July 6, 1996, San Francisco, CA

Bagdad Café, corner of Market and 15th

Herein is writ the story of one Easterner (dislocated, at that) and his first encounter with what many had described to him as Canaan, as Paradise, the Kathmandu of the lavender lovers, of the abject and disowned, of the expelled, the marginal. It is not writ without a tear of disappointment, a smudge of sadness, a few smears of contempt, a rip of disillusion and chagrin. The characteristic overflowing effusiveness of contemporary accounts of many an amateur ethnographer is lacking. It is unfortunate that the sardonic must be absent from these pages--there is, unfortunately, no irony to be found within these words, around these phrases punctuated with a lackadaisical disregard for the outward anonimity and the internal vacuousness of the crowd described, of the people mentioned. Accuracy, however, has been sacrificed for literary effect.

This formica will never lose its color. The many poems that have been written with reference to the sunshine over the San Francisco Bay never saw this table. Their rhymes never talked of this café. There were never any alliterative allusions to this decor, these wooden floors, these rough brick walls and wooden pillars, covered with a thick green paint that hopes to, someday in its confusion, appear Mexican. There really is very little that's Mexican about this place, other than the friendly people working in the dishroom.

"Rocío, ¿cómo te fue anoche?" asks one of the employees to another, both of them most likely underpaid, both of them most likely unable to live in this area unless they head west, towards the Mission. Last night might have been good for Rocío. We'll never know this. This area won't care. Her struggle is not the struggle of the people that drink her café latte and her double mochaccinos. She's not covered with paint, seeking an identity; she's not concerned with blending in. But for these patrons Rocío could be a fixture more uninteresting than this table.

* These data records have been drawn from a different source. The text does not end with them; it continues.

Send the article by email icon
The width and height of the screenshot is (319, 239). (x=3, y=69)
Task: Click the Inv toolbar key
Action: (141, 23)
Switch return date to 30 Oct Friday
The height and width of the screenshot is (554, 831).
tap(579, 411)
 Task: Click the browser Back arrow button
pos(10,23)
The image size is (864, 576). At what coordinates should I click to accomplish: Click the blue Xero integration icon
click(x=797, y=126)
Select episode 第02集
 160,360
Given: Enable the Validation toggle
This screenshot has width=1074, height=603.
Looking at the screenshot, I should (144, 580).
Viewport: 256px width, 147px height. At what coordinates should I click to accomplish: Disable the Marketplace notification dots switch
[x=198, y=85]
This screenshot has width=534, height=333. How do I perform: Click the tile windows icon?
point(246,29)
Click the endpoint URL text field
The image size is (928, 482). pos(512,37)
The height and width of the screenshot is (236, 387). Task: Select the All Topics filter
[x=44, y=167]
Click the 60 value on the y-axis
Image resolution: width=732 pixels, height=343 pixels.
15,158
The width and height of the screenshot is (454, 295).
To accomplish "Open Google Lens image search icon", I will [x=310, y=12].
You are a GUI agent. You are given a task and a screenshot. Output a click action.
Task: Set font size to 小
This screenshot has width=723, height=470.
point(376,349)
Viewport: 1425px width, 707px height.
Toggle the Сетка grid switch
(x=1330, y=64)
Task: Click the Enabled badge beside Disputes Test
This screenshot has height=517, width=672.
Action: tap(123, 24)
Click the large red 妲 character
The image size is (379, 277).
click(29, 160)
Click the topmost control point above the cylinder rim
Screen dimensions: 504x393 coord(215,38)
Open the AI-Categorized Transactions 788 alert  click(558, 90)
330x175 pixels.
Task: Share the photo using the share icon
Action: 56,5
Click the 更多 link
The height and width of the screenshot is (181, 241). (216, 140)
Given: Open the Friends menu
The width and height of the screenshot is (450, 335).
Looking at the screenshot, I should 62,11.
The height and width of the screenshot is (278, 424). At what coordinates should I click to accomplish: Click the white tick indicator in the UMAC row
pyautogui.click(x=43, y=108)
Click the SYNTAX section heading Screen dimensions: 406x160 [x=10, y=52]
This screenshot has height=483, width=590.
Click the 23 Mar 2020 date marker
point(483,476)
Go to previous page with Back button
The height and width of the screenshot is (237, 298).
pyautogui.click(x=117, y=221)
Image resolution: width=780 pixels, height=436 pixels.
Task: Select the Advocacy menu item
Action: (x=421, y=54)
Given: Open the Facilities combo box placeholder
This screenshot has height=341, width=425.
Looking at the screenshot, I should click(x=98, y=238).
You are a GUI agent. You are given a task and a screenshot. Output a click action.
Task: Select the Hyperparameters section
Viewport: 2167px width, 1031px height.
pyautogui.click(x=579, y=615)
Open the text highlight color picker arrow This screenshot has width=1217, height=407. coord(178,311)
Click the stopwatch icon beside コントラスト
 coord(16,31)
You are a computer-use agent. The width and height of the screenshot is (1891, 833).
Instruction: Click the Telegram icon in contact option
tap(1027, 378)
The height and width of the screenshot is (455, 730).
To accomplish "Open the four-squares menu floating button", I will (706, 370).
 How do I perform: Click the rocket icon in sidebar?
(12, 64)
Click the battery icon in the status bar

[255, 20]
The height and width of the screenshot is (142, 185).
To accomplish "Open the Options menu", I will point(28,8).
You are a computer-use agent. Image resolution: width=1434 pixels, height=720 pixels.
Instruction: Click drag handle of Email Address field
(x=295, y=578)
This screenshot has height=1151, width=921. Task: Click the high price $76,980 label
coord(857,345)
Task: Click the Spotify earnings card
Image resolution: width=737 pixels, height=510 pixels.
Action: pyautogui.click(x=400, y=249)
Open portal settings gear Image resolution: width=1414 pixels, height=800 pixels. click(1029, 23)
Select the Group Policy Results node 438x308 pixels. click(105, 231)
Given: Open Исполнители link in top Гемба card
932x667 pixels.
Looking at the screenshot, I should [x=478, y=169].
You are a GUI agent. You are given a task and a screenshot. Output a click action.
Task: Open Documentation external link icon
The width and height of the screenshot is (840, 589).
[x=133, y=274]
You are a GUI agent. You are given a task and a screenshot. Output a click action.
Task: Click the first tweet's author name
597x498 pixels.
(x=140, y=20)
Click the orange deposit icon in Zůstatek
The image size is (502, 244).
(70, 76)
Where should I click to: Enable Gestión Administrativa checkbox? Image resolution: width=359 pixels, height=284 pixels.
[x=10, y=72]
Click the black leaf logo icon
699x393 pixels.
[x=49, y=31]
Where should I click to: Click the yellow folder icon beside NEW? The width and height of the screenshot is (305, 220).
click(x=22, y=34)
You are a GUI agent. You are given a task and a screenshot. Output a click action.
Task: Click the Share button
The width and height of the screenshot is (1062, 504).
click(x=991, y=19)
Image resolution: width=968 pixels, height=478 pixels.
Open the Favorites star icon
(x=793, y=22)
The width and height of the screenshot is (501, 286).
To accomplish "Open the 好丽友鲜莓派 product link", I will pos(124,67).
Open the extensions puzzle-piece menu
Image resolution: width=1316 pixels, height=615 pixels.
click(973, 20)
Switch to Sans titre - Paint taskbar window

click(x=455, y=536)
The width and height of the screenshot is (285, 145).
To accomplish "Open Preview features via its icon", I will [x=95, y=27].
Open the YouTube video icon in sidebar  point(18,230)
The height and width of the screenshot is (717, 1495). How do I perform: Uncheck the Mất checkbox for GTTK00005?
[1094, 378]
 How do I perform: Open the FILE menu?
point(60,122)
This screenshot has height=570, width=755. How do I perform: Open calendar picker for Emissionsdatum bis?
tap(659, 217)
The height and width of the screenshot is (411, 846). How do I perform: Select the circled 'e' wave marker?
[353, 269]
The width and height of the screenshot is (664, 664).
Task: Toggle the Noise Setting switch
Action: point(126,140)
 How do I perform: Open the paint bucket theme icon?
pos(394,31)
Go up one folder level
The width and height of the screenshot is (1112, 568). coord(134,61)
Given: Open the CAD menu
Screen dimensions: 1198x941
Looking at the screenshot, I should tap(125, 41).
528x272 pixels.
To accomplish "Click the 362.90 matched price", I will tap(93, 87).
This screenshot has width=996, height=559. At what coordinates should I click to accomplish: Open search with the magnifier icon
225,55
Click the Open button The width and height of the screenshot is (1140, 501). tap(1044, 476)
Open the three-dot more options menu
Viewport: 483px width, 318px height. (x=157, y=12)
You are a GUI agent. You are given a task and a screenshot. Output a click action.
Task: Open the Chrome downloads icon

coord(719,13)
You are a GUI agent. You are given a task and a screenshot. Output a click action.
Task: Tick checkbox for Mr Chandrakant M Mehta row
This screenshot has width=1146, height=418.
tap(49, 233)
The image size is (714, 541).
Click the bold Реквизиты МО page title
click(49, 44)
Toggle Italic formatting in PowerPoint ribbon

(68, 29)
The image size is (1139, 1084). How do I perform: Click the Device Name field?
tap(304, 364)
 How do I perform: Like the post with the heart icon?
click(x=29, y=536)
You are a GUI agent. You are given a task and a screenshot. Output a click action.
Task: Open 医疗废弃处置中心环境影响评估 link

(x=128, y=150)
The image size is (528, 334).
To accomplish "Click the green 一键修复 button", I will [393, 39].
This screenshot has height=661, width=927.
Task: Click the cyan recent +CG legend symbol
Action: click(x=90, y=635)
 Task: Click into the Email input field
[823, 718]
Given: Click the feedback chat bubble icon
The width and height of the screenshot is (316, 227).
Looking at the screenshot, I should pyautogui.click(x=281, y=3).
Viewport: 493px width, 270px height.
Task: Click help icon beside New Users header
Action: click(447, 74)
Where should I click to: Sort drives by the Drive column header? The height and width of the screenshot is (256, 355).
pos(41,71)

And if we were to find out how Rocío's evening went, the knowledge wouldn't do us much good. Regardless of how much some of us Know, it doesn't help us get along with others. Knowledge isn't what protects this table from the consistent beating of butter knives, from the chemicals that clean it after the long day of work, from the vapid words that fly over it as the day goes on, as the sun moves farther down along 15th street. This table doesn't put up with the foolishness of Pretty People because it understands anything! This formica will forever feel like granite because, unlike its unfortunate human colleague, it doesn't have to relate to its fellow tables across the hall. This table will have a polished look strong enough to endure the Big One--and it won't have to find some way of responding to its surroundings. This café, with its gaudy lights and pretty waiters and Rocío is its environment--it knows no other and that makes it happy, or at least indifferent.

I can't say that I'll ever be like this table. But, to be honest, I can't say I care about it that much. The table, unlike me and Rocío, isn't sentient; it isn't personable. It sits there and waits for someone to use it... it fits in its surroundings better than I do.